The senate inquiry into this piece of legislation acknowledged many of the issues that I have spoken about. The inquiry recommended that proposed sections 359AA and 424AA are amended so that adverse material may only be provided orally at the election of the applicant. This amendment would improve this piece of legislation, and the Australian Greens will move such an amendment in the committee stage of this bill.
Last year, the Senate Legal and Constitutional Affairs Committee inquiry into the Migration Amendment (Review Provisions) Bill 2006 heard a lot of evidence about the culture and the operations of the department being oriented toward finding reasons to reject applicants. The committee heard—and I have spoken on this before—about a culture of suspicion, emanating from government ministers, permeating through the department. We heard about officers looking for a reason to catch someone out, rather than assessing each case with an open mind. We have all seen, from tribunal hearing transcripts, that there has been a concentration, in some of those cases, on small contradictions and anonymous dob-ins rather than the bulk of the evidence. The ministerial intervention process remains a black hole for transparency, and I have spoken much about that issue before in the chamber.
We should be amending the Migration Act to improve processing, not only in terms of speed and efficiency but also in terms of fairness.

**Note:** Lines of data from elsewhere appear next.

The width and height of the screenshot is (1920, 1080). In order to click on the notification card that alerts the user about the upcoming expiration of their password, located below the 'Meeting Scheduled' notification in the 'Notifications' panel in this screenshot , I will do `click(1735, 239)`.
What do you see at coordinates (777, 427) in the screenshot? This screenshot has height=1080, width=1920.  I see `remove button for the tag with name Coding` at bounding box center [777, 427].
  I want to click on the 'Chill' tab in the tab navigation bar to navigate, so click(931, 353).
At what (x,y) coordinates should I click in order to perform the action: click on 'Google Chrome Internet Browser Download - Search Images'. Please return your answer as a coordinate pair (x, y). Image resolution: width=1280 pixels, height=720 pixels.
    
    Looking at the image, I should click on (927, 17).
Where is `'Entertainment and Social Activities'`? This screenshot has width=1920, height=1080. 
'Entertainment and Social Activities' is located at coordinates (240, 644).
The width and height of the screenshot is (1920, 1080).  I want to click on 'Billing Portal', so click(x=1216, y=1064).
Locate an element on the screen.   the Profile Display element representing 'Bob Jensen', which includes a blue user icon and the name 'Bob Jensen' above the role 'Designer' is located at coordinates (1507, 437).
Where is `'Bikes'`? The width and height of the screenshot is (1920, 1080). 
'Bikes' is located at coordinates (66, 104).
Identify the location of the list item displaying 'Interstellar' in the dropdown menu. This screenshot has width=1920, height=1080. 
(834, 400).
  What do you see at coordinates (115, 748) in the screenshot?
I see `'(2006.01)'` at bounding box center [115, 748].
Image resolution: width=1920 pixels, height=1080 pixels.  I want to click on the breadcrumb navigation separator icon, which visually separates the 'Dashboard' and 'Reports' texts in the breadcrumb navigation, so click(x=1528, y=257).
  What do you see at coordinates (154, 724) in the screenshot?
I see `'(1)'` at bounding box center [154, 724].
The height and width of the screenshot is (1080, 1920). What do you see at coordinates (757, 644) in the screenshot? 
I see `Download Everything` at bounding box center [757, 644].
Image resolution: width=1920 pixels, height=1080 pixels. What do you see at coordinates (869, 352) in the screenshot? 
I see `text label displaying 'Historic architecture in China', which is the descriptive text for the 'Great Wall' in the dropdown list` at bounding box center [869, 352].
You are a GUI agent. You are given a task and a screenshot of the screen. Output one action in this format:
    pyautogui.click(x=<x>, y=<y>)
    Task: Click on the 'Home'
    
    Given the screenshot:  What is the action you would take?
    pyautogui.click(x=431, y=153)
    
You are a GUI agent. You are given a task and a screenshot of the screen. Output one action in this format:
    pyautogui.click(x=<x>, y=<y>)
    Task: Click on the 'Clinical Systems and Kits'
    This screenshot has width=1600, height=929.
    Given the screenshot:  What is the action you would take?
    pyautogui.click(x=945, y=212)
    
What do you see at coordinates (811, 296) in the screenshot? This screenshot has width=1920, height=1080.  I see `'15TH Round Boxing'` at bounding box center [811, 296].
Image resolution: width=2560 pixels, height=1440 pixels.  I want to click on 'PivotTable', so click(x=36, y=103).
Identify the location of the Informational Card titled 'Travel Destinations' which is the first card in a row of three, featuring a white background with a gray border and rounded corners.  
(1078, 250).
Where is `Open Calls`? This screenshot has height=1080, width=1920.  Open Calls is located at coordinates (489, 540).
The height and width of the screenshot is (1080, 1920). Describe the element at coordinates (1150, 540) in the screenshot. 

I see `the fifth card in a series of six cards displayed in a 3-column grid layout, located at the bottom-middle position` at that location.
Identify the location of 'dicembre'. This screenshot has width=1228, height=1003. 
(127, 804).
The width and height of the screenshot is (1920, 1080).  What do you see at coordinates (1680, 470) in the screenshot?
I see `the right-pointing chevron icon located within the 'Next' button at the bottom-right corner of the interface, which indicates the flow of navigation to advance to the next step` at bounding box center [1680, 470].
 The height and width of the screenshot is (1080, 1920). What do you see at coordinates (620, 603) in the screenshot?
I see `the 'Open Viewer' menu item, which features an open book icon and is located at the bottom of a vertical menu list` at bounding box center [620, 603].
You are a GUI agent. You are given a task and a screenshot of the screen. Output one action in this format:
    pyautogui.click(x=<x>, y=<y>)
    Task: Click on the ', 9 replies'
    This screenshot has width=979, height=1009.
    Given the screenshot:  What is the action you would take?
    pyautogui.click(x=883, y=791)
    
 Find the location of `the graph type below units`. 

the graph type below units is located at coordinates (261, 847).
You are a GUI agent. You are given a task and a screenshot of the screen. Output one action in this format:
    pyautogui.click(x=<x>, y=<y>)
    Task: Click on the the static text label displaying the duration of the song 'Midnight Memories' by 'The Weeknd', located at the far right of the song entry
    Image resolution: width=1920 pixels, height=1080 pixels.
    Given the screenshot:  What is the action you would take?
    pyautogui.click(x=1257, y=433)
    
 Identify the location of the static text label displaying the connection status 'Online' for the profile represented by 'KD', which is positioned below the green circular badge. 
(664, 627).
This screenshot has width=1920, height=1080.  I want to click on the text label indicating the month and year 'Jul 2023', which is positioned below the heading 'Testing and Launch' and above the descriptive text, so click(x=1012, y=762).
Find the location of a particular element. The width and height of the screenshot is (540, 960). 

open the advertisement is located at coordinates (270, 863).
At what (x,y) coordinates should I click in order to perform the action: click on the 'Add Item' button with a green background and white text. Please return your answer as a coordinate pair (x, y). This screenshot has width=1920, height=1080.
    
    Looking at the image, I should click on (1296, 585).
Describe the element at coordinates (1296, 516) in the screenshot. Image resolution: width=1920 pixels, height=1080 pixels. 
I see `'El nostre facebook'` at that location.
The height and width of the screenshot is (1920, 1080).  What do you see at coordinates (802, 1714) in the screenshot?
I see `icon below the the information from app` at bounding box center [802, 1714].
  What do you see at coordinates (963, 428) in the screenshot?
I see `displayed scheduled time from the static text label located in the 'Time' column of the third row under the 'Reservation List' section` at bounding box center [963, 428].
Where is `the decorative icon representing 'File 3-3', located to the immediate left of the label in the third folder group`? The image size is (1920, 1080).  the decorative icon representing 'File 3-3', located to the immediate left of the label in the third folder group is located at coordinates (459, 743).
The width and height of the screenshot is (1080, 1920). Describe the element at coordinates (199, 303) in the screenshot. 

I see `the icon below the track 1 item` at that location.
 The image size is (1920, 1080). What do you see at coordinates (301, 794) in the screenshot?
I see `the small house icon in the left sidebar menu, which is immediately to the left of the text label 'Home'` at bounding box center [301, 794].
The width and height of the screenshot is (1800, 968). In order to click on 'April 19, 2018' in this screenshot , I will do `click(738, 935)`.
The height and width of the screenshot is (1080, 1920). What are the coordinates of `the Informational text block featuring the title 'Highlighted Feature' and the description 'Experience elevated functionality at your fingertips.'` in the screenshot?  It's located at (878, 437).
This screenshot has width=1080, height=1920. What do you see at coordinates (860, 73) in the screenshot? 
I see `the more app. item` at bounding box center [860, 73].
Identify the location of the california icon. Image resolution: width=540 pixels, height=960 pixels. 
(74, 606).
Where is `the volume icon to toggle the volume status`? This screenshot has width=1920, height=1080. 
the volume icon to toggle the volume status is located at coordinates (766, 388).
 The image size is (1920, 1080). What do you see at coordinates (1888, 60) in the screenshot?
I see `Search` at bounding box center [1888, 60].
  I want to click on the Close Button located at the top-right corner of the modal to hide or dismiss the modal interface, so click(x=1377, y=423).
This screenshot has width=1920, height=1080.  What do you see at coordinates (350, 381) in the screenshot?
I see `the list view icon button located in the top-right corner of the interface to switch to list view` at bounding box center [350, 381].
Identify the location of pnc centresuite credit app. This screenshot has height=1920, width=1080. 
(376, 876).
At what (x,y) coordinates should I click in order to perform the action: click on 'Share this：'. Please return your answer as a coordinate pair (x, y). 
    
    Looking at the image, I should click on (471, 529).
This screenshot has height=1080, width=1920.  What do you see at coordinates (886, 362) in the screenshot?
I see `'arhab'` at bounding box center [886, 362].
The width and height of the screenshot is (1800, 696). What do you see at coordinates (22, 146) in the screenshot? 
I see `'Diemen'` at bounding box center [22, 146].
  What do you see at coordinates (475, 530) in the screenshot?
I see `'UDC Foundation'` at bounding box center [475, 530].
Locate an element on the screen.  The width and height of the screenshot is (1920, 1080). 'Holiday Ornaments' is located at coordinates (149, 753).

Certainly, we should not be passing amendments that sacrifice natural justice for efficiency.
The report of the Senate inquiry had 62 recommendations to improve the Migration Act. The government should be implementing these recommendations and, in the Greens’ view, abolishing failed policies, such as mandatory detention, off-shore processing and temporary protection visas, rather than making the system even more complicated for people who wish to call Australia home.